How did this all start?

One day, Connor Leahy posted in the TPU Podcast Discord:

To which Leo Gao replied:

@Daj this but unironically

And so it began.

Where did the name come from?

In Ancient Greek, eleutheria is a word for “liberty”, and was used as a proper noun as a personification of the concept. This same personage became Libertas to the Romans and Lady Liberty to Americans.

So . . . what’s the deal with your logo?

Keeping with the theme, our logotype and all images (other than the logo) on this website were generated with deep learning techniques. Our triangular logo was designed by Sid Black and later refined by Eric Hallahan.

What ways are there to support EleutherAI?

We are lucky to currently be flush with most material support we could need, and we are primarily bottlenecked by man-hours. What we need is energetic contributors that can contribute to and lead projects of their own! We are happy to support promising AI research, in particular alignment-relevant work.

How can I get involved?

Join our Discord or check us out on GitHub! We’re an open community, so you are free to contribute as you wish. However, we expect newcomers either to be fairly knowledgeable or to sit on the sidelines until they understand the internal structure and culture of our operations.

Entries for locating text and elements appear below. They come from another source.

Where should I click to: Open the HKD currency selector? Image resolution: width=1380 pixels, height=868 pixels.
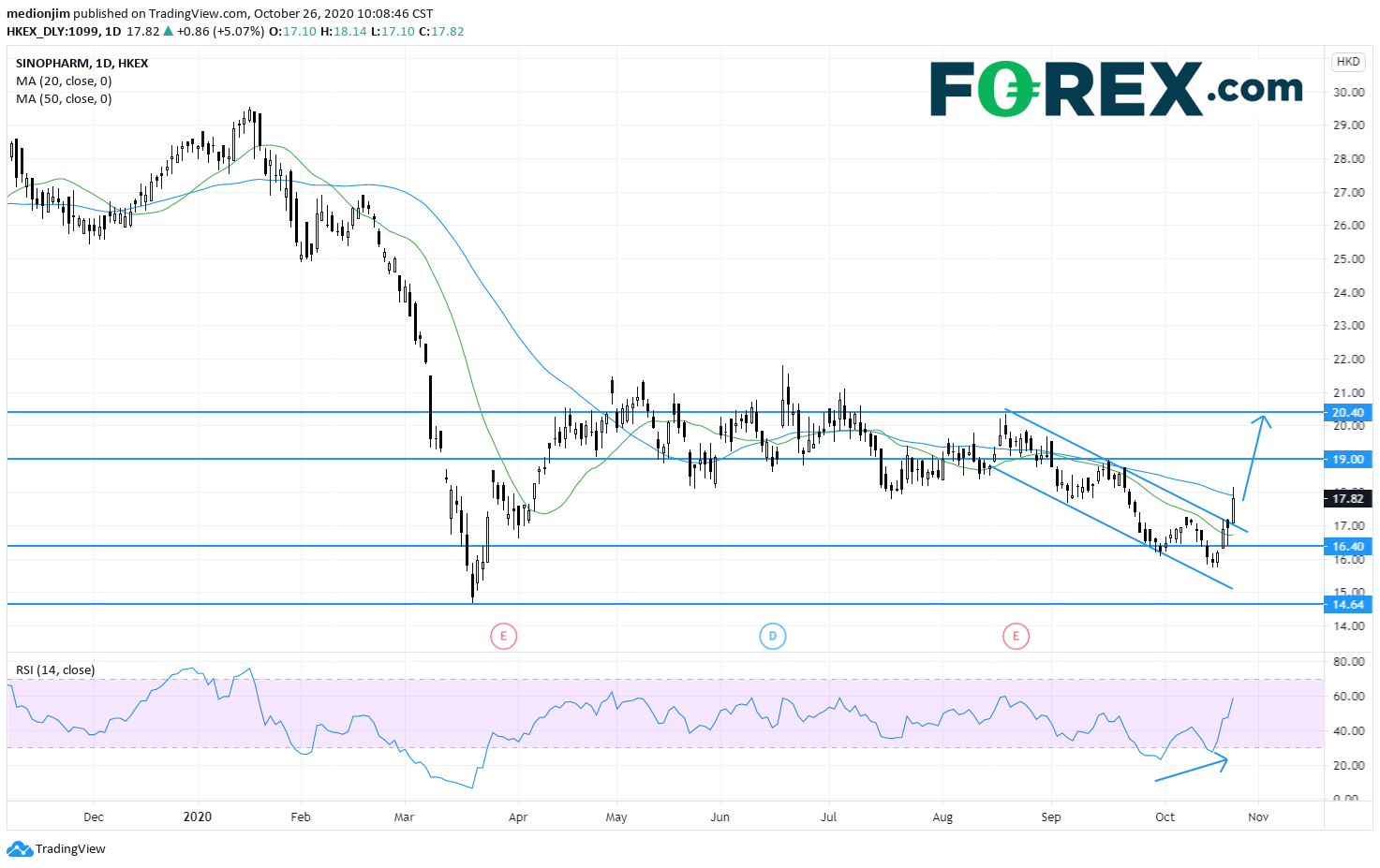click(1347, 62)
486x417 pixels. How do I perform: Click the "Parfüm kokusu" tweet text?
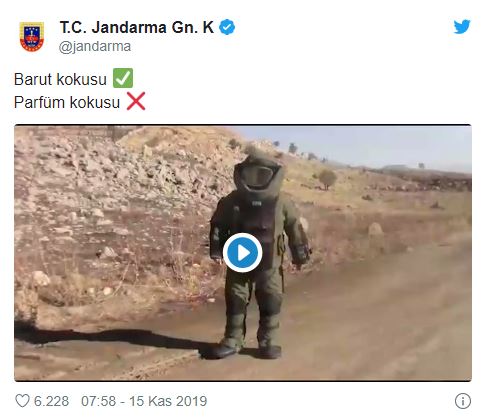pos(67,102)
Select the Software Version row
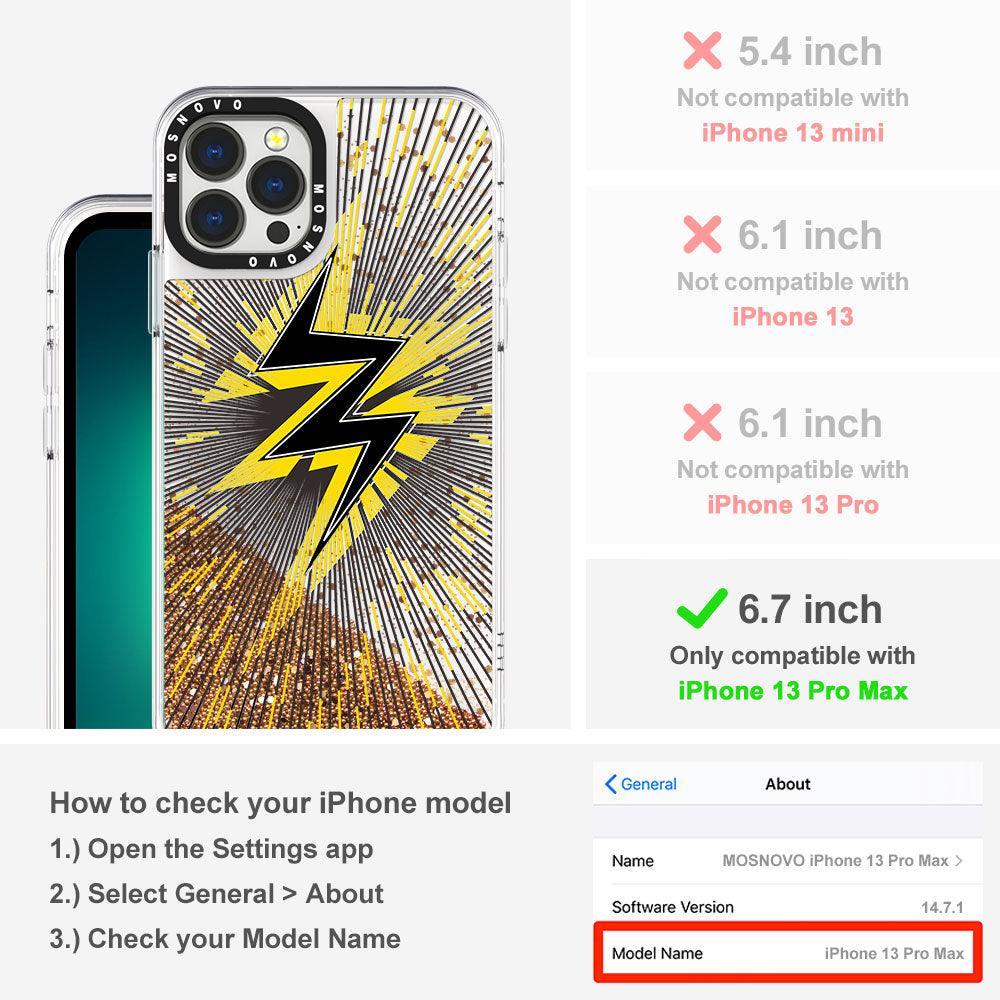The width and height of the screenshot is (1000, 1000). click(788, 906)

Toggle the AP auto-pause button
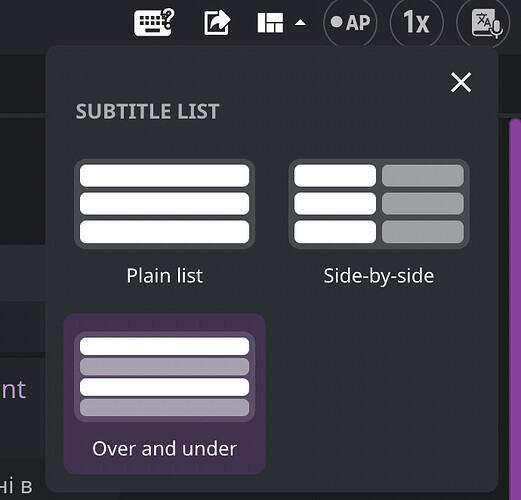coord(350,22)
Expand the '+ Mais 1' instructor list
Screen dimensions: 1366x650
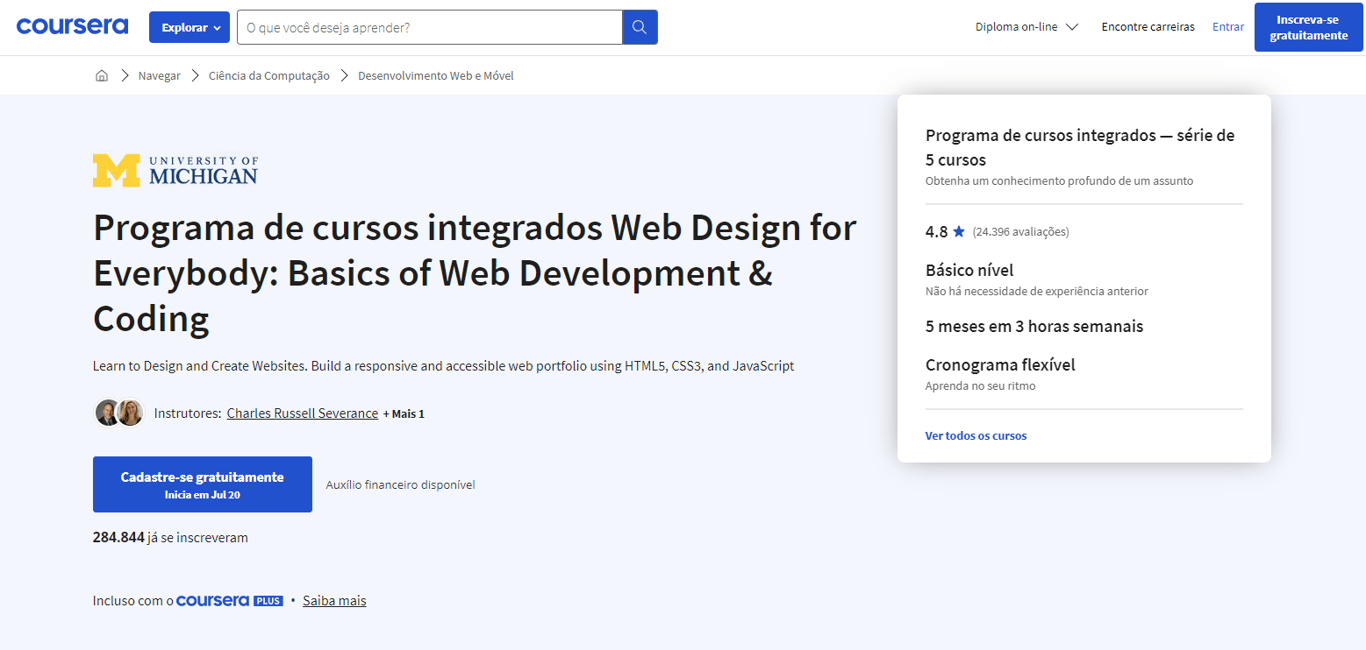(404, 413)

Where can I go if I have more questions?

For general questions, Discord is the best place for that. Our founding members appear in purple and our core contributors appear in sea green and blue. They will be able to provide helpful guidance or answer questions.

For more professional inquiry, drop us a line at

We politely ask that you do not expect us to be your tech support; those who contribute to EleutherAI do so in their free time and tend to prefer contributing to projects rather than debugging your problems. We recommend consulting the corresponding documentation before asking us for help. If you think you have found a bug, please consider opening an issue on GitHub.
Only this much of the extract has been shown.